<<<<

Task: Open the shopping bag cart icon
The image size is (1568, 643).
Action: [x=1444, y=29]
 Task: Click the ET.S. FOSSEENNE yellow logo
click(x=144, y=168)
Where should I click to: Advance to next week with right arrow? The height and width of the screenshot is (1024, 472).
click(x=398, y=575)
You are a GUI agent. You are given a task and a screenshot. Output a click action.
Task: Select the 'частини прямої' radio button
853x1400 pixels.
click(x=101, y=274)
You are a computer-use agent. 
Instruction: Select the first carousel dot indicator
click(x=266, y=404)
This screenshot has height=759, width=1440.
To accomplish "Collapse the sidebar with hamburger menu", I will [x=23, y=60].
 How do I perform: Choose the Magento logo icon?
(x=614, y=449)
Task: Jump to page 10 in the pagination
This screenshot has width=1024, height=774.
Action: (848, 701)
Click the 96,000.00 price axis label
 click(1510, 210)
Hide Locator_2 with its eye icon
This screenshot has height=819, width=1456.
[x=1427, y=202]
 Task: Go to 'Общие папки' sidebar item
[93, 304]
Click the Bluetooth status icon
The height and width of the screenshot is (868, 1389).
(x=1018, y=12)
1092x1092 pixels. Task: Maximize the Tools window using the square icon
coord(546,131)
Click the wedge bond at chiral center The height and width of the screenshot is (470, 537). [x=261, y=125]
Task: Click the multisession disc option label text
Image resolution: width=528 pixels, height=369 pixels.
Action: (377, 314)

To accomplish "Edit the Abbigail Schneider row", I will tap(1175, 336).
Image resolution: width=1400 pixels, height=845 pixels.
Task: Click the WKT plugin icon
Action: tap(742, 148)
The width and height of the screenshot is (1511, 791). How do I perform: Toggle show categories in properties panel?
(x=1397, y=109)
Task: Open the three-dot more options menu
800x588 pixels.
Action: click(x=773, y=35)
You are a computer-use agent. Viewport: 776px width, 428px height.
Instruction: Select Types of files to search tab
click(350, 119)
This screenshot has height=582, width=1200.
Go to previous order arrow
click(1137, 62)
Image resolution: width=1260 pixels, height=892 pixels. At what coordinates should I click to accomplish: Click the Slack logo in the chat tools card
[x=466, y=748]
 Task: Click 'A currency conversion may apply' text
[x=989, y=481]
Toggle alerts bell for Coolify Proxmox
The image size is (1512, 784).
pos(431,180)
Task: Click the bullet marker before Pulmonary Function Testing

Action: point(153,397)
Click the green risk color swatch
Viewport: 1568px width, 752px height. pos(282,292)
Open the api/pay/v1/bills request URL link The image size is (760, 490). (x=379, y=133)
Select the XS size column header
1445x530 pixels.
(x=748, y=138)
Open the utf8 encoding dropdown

>>>>

- **What is being asked**
Copy the lines of the listing from the line containing "You are a computer-use agent. Viewport: 776px" through the end of the listing, inclusive, reproducing each one precisely.

- **The completed task**
You are a computer-use agent. Viewport: 776px width, 428px height.
Instruction: Select Types of files to search tab
click(350, 119)
This screenshot has height=582, width=1200.
Go to previous order arrow
click(1137, 62)
Image resolution: width=1260 pixels, height=892 pixels. At what coordinates should I click to accomplish: Click the Slack logo in the chat tools card
[x=466, y=748]
 Task: Click 'A currency conversion may apply' text
[x=989, y=481]
Toggle alerts bell for Coolify Proxmox
The image size is (1512, 784).
pos(431,180)
Task: Click the bullet marker before Pulmonary Function Testing

Action: point(153,397)
Click the green risk color swatch
Viewport: 1568px width, 752px height. pos(282,292)
Open the api/pay/v1/bills request URL link The image size is (760, 490). (x=379, y=133)
Select the XS size column header
1445x530 pixels.
(x=748, y=138)
Open the utf8 encoding dropdown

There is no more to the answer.